From threat to trust: assessing security risks of agentic AI systems
Abstract
Agentic artificial intelligence (AI) systems are expected to have transformative impacts across sectors, including critical areas like finance and healthcare. Their architectural complexity, autonomous decision-making abilities, adaptive behaviors, and capacity to interact with the environment using tools are also likely to introduce new and poorly understood security risks. Existing security research and risk management frameworks are still in the early stages of development and are insufficient for addressing the complex vulnerabilities unique to agentic AI. This paper fills this important gap by presenting a comprehensive, layered risk assessment methodology that combines traditional threat modeling. The methodology recognizes that a threat to an agentic AI system not only compromises conventional security properties but also affects the trustworthiness of the system itself. Our method systematically maps and evaluates threats across different architectural layers of agentic AI, assessing how violations of trustworthiness impact the system to help prioritize risk reduction efforts.
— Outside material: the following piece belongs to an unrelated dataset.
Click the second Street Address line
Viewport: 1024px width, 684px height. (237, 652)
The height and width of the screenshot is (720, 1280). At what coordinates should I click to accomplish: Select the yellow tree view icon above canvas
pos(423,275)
We demonstrate how this method works through a detailed case study of “RoboPMS,” a multi-agent autonomous portfolio management system in the financial sector. The analysis demonstrates how risks can be more effectively evaluated, understood, and prioritized to inform targeted mitigation strategies. By offering a structured, actionable framework for identifying, classifying, and managing risks in agentic AI systems, this work advances both academic knowledge and practical governance. The methodology can be adapted to various domains and is designed to help practitioners, risk managers, and policymakers ensure the secure and trustworthy integration of agentic AI into organizational information systems.